I really hate rubber ducks, actually.
– Florentijn Hofman

In keeping with the Ibanez tradition of naming products after wifi passwords, the BEL14ST10 Soft Elastomer is a strange, marvellous idea. Although I’ve covered rubberized picks here in the past – like the Wedgie – this is a different ballgame entirely, and something that I believe deserves more attention. With a startled strum of disbelief, let’s take a look at this pliable plectrum.

At 31.6mm x 26.5mm, this 1mm iteration of the Elastomer series has the high shoulders and slim taper of the Dunlop Sharp, a polarising model that brings infinite joy or perpetual misery to its wielder. Being essentially rubber causes any further comparisons to cease, and I will state with firm resolve that the BEL14ST10 is its own thing.

The trailer for this pick does indeed appear to be aimed squarely at the acoustic market. Low noise and what’s referred to as ‘more fingerling nuances’ are being touted as primary facets of this material, but there’s a whole host of aspects that make the Elastomer unusual.

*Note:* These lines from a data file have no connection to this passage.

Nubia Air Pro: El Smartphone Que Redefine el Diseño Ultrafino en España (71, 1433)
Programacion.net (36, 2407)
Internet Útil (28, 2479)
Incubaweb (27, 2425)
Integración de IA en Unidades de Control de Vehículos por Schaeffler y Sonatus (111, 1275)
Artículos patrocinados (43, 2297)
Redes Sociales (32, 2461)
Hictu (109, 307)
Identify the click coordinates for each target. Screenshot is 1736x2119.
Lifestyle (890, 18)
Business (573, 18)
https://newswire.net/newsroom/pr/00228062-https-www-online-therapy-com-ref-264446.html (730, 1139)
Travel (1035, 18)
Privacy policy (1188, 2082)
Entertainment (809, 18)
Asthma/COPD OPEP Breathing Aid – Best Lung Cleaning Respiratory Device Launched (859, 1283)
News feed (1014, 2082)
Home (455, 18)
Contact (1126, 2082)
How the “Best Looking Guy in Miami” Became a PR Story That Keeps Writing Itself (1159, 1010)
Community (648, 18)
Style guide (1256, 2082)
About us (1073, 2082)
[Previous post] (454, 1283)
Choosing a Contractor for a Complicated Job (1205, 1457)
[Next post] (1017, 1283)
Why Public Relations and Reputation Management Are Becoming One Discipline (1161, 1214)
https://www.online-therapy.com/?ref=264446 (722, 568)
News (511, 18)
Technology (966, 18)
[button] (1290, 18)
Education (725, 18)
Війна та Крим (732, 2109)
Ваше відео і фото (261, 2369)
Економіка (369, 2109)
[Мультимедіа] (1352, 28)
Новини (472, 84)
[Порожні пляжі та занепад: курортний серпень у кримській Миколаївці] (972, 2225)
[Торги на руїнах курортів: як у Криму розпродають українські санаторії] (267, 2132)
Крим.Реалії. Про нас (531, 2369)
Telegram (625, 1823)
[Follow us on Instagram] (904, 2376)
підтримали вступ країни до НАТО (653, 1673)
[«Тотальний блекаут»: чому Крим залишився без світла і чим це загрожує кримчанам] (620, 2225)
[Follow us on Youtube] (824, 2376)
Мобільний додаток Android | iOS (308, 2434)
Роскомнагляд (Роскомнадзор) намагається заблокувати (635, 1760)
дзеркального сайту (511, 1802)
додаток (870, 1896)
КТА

Far from the dark, bouncy pork pie that is its triangular 2.2mm cousin, the 1mm Soft is bright to the point of springy. Compared to both a Dunlop 0.6mm nylon 351 and the Herco Holy Grail, the Soft is a slim, delicate flower, bereft of body, power and aggression. Even the Grail, a pick I normally use to coax treble out of acoustics, sounds like hand grenade compared to this willowy Japanese pick.

In Operation
So it’s no good then? On the contrary – limited functionality doesn’t mean it’s useless. The Katori Silent, while a more extreme example, shows that genteel plectrums have a place – you just need to find it. Instead of delivering power and volume, the Soft has a subdued attack fronting chiming treble. Trying to capture a tiny, lo-fi guitar sound with conventional picks is a difficult task – the silly-thin nylon picks sounds ineffectual, and really thin Delrin can sound quite clumsy. The Soft slots neatly between these stools. Present but not shrill, bass-less but not pathetic.

It sounds like a weird pick, and that’s because it is. The Hard 2.2mm version in this series has bass written through it like a stick of rock, pumping out those muted Motown vibes with ease. This Soft 1mm version is more at home on a bedroom-recorded confessional – charming and earnest, leaving plenty of room for the keys. Is it great for everything? Absolutely not, but if you enjoy hammering minor 7ths on electric or strumming with zero bass or wrist fatigue, this is the pick for you. Slender.